* PROVIDED PASSAGE *
──────────
The nation's fifth largest school district – Las Vegas' Clark County, Nevada – continues to suffer from high COVID-19 infection rates, but it is the pace of student suicides that is leading it to push for returning kids to school.
"When we started to see the uptick in children taking their lives, we knew it wasn't just the COVID numbers we need to look at anymore," Clark County Superintendent Dr. Jesus Jara told The New York Times.
"We have to find a way to put our hands on our kids, to see them, to look at them. They've got to start seeing some movement, some hope."
Former President Donald Trump had long sought to get kids back to school shortly after the nation's 30 days to slow the spread abated, but teachers unions have demanded schools remain closed as a matter of teacher and public safety.
Now, the Biden administration sides more with Trump than the unions.
"Every day, it feels like we have run out time," Dr. Jara told the Times, with his district seeing 18 suicides in the past nine months of school lockdowns.
──────────
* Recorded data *
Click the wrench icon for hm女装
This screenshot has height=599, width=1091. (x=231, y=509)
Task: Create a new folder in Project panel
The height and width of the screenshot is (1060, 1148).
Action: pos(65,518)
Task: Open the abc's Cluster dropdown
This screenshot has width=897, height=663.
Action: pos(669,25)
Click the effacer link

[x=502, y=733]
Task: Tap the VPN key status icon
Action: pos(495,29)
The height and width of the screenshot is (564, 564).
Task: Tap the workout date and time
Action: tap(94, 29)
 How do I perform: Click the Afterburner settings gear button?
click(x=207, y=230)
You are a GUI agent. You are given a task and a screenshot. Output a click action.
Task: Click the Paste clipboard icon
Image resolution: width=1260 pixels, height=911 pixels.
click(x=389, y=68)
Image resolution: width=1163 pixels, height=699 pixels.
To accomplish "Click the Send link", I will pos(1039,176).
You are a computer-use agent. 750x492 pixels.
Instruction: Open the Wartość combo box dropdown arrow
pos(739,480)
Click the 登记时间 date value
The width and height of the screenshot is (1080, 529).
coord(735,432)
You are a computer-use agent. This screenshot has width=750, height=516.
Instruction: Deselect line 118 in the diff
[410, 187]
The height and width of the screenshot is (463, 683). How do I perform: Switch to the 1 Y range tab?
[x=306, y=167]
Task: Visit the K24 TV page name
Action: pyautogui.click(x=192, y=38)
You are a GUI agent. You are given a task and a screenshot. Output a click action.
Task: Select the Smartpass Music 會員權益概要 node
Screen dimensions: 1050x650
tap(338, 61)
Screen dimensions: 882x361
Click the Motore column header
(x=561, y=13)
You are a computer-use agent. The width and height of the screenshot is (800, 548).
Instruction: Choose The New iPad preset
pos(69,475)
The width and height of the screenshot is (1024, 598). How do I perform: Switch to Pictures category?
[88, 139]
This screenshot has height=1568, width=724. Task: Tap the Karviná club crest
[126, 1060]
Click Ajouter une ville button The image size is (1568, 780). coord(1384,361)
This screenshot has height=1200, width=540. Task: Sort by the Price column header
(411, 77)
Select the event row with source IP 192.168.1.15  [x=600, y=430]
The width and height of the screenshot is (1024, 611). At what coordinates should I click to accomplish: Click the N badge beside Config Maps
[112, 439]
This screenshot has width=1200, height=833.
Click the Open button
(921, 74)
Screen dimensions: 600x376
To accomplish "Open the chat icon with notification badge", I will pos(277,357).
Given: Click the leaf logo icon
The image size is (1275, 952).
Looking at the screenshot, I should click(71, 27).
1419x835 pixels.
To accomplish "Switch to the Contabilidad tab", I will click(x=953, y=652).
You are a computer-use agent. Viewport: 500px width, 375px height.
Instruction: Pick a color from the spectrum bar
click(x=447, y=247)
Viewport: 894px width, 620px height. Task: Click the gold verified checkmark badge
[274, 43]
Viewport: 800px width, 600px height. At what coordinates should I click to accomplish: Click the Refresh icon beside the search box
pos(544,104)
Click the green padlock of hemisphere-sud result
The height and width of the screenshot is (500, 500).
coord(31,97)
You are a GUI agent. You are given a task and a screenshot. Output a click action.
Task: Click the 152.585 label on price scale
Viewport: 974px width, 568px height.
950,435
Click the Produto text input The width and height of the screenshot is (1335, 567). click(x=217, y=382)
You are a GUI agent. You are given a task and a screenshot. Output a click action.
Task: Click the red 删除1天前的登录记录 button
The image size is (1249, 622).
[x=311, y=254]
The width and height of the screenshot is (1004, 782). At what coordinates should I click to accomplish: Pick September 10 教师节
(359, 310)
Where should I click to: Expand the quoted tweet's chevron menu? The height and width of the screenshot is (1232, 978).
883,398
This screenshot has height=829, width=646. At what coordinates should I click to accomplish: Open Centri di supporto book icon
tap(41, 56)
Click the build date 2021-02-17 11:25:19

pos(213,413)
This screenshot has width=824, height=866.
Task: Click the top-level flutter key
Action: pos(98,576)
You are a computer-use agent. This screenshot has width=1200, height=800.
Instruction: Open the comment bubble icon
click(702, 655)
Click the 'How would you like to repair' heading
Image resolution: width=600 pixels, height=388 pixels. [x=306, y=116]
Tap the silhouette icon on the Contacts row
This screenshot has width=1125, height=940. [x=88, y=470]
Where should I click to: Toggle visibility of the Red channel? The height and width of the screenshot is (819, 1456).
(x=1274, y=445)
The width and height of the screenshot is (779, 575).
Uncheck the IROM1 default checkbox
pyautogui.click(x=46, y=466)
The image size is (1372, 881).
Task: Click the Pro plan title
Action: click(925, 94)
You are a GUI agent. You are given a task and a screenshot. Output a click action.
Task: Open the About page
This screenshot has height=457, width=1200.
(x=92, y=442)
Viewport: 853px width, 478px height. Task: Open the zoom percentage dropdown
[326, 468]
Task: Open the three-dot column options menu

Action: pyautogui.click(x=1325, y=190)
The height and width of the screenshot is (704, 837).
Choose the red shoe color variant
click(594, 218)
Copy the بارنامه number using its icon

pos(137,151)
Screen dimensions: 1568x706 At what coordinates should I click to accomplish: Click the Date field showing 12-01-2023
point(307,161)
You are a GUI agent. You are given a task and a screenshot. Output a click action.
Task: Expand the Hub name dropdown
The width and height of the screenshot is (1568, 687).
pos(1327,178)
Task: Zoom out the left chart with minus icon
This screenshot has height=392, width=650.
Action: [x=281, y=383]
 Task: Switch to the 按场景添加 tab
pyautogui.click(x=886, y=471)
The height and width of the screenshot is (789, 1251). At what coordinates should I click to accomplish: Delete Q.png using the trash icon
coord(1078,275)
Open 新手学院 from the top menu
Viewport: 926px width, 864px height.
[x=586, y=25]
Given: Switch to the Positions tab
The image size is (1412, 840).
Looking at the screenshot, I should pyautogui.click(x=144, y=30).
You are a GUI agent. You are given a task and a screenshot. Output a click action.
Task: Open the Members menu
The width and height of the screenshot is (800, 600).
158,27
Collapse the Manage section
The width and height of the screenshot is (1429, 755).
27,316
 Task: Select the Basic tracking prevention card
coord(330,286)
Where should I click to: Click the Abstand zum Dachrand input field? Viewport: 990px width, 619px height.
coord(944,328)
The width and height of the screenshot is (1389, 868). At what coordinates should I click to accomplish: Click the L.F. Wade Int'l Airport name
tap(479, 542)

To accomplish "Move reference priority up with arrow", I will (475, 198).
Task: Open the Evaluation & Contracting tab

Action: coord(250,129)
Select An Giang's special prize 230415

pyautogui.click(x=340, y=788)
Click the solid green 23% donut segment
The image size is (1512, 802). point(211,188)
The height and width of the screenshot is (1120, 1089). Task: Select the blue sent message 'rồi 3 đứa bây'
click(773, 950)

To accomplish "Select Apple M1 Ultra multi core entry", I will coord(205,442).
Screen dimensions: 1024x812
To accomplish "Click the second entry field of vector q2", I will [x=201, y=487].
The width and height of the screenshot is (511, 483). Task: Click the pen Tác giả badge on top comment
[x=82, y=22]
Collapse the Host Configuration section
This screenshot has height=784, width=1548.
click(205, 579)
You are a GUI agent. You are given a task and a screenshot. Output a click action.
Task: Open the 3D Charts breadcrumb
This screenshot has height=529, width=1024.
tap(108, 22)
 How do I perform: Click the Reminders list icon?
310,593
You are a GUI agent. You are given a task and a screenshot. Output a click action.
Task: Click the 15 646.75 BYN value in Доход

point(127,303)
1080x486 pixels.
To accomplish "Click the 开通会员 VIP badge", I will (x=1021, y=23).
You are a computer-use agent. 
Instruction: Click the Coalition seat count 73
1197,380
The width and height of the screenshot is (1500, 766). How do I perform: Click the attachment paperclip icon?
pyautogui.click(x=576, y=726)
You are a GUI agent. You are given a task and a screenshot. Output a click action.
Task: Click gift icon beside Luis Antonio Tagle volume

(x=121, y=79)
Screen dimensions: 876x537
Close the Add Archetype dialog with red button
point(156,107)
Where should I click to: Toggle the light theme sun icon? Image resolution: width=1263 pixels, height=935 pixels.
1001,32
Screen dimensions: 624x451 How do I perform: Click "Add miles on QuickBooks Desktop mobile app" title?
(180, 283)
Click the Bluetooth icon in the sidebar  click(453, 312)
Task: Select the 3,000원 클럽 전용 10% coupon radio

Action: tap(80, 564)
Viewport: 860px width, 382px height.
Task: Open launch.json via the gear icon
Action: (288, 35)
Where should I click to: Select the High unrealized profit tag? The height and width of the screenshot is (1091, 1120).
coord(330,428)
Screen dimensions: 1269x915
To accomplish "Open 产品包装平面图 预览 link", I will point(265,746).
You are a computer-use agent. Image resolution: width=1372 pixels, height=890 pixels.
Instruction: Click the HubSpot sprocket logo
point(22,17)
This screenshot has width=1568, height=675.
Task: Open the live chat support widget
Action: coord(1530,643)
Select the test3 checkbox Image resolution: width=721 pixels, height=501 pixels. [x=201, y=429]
──────────
* SET OF TASKS *
a - According to the passage on Clark County schools, how many suicides did the district see during the past nine months of school lockdowns?
b - Reproduce a portion of the passage on Clark County schools, beginning at the words "The nation's fifth" and stopping after the words "than the unions.".
The recorded data is separate material and has no connection to the passage on Clark County schools.

* EXERCISE RESULTS *
a - The district saw 18 suicides.

b -
The nation's fifth largest school district – Las Vegas' Clark County, Nevada – continues to suffer from high COVID-19 infection rates, but it is the pace of student suicides that is leading it to push for returning kids to school.
"When we started to see the uptick in children taking their lives, we knew it wasn't just the COVID numbers we need to look at anymore," Clark County Superintendent Dr. Jesus Jara told The New York Times.
"We have to find a way to put our hands on our kids, to see them, to look at them. They've got to start seeing some movement, some hope."
Former President Donald Trump had long sought to get kids back to school shortly after the nation's 30 days to slow the spread abated, but teachers unions have demanded schools remain closed as a matter of teacher and public safety.
Now, the Biden administration sides more with Trump than the unions.